begin TEXT EXTRACT

I’m entering my third month of life in my new house. The move has presented me with a whole host of new experiences, new people and new ways I can hurt myself performing manual labor. And while I’ve learned a lot — don’t drop cement pavers on your big toe, for example — the biggest life lesson comes from the following short story.

One Thursday evening I was repairing some irrigation pipes in the front yard when my neighbor came by to make conversation with me. My neighbor is my new favorite person. She knows everything about my new neighborhood, and she relays this information — positive, negative, banal and bizarre — with the same inflection, as if she loves telling all stories, regardless of the content, and that none of her stories seem more or less strange to her than the other. They all have value. They must all be told. (In a similar sense, she also loves all colors equally, provided they look like ones you might see on some rare jungle flower, and I feel I don’t often enough see such chromatic boldness. You could learn a lesson from her, reader wearing head-to-toe taupe.)

end TEXT EXTRACT

> [GOALS]:
A - In the piece about life in a new house, why does the writer say the reader in head-to-toe taupe could learn a lesson from the neighbor? Answer in one to three sentences.
B - Continue the account of the new house and the neighbor from its last sentence.

begin DATA ENTRIES

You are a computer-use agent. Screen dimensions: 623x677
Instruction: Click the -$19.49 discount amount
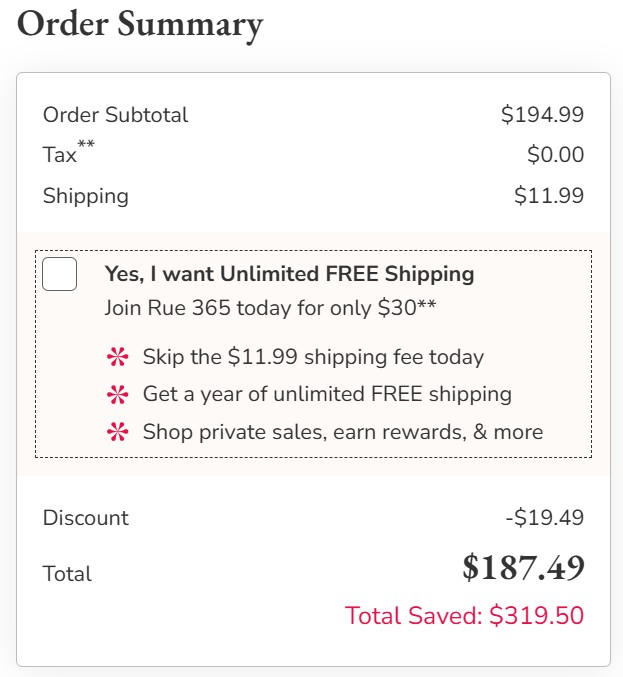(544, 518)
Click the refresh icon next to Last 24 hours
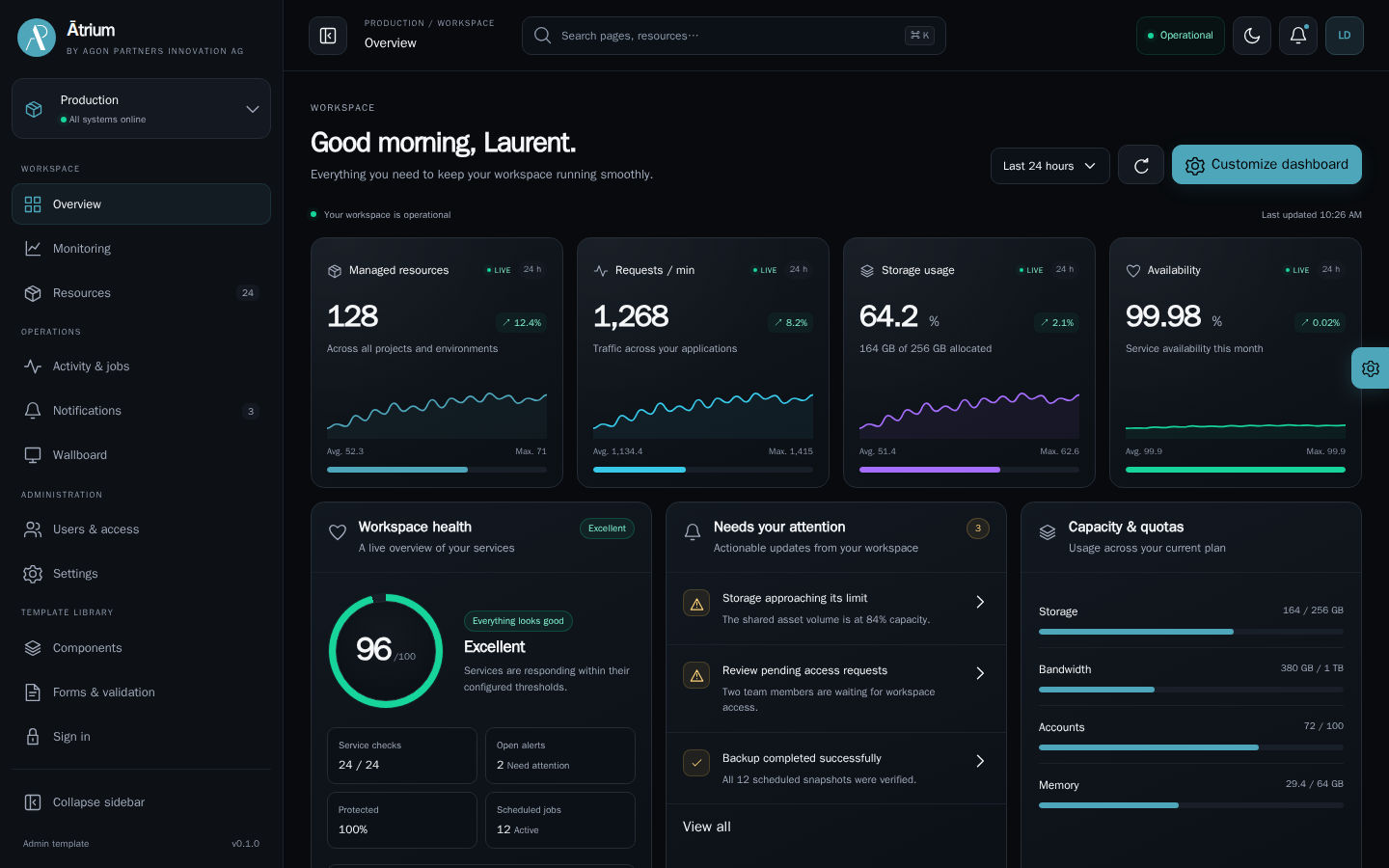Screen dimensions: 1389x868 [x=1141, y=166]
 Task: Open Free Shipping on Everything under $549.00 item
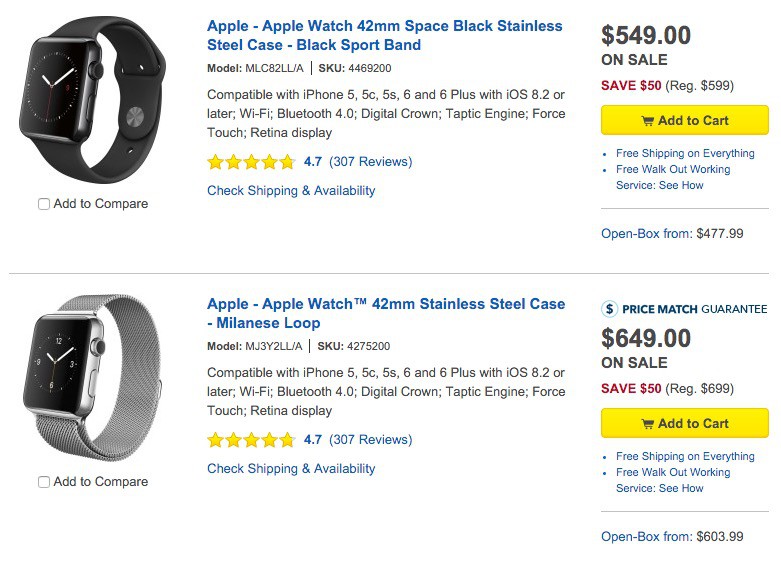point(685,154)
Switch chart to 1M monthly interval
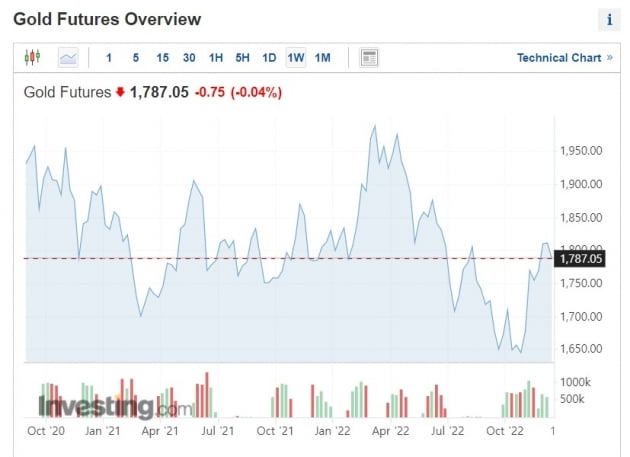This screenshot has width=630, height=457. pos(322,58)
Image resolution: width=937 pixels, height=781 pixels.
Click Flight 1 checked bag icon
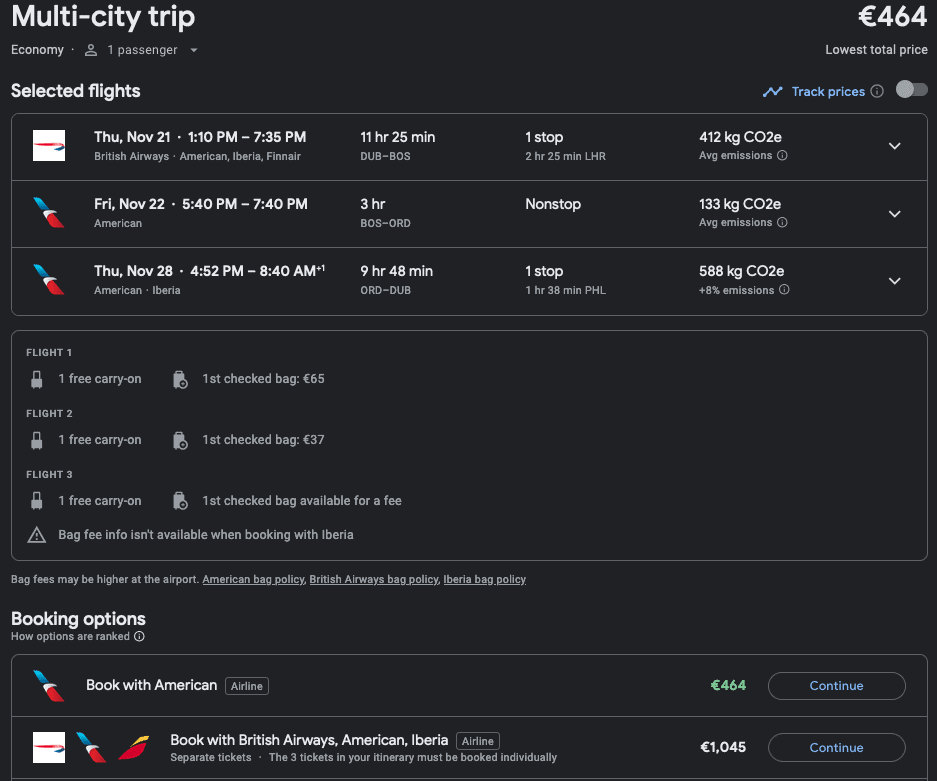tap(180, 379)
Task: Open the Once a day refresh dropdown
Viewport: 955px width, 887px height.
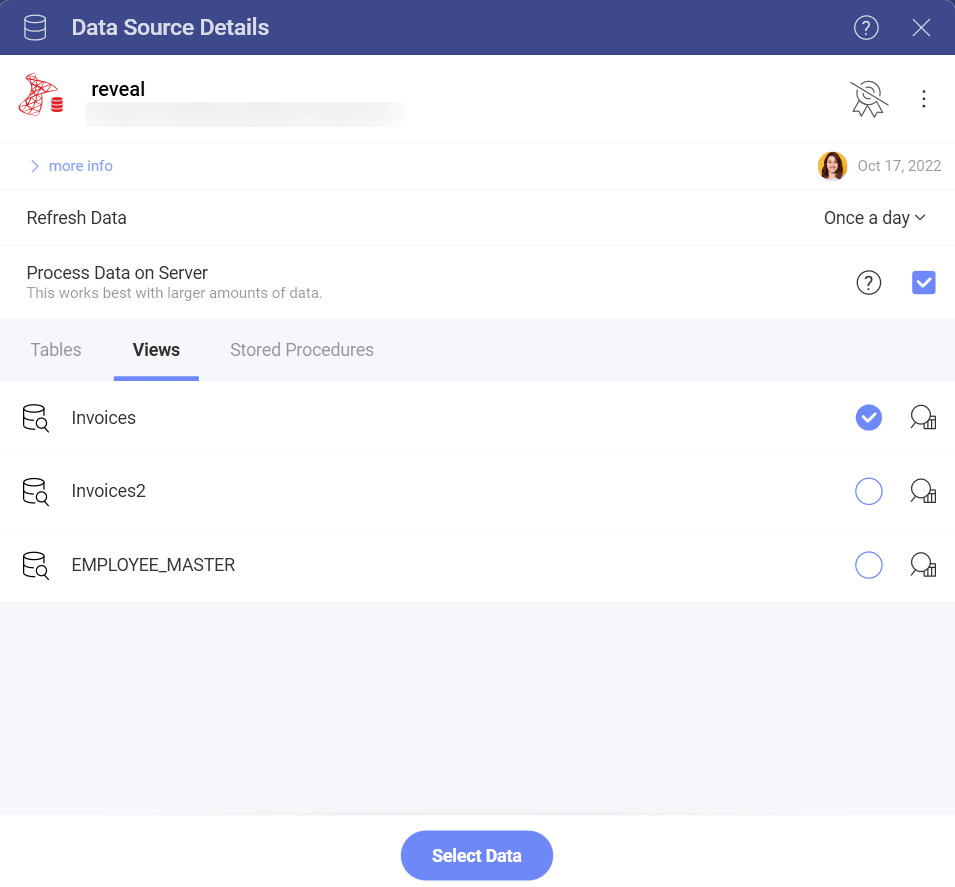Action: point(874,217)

end DATA ENTRIES

> [EXPECTED OUTPUTS]:
A - The neighbor loves every color equally as long as it looks like one you might see on a rare jungle flower. The writer feels such chromatic boldness isn't seen often enough, so someone dressed entirely in taupe could learn from her.

B -
One story had ended and another began with this sentence: “You know the house around the corner? The white one? With the pretty plants?”

I said that I did.

“Well, no one want to buy it when it for sale.”

The house is admirably done-up, and so I asked why anyone wouldn’t want to live there.

“The lady who own it before, she have no husband. And she out gardening one day, and she die back there. And, you know, no husband, so no one know. No one miss her.”

A shrug.

“And then they get her.”

I asked who “they” were. She seemed to search for the word.

“No eskunk… but the other one. You know…”

I guessed it was “raccoon.”

“Yes. Raccoon. The raccoon get her.”

I grew increasingly worried about the direction this story was taking, but my neighbor seemed unfazed by it. She looked as calm and pleasant as she might if she were just telling me about a neighbor who bought a lovely new hat or who maybe saw a blimp once. She continued.

“The police come and ask questions, ask if anyone hear anything. I tell them I hear nothing, and I ask what happened. They tell me they never see nothing so bad in their whole career. The raccoon, they eat her. They eat her for a long time. The police say ‘She everywhere.’”

This was a lot to have suddenly sprung on me.

“And so for long time no one want to live there, because that lady die there and that lady everywhere there. But then eventually, someone buy it. Two guys. No wifes. You know.”

I nod that yes, I do in fact know.

“And they move in and now it look beautiful. They make it such a nice house. But you know what?”

For this last part, she lowered her voice to a stage whisper.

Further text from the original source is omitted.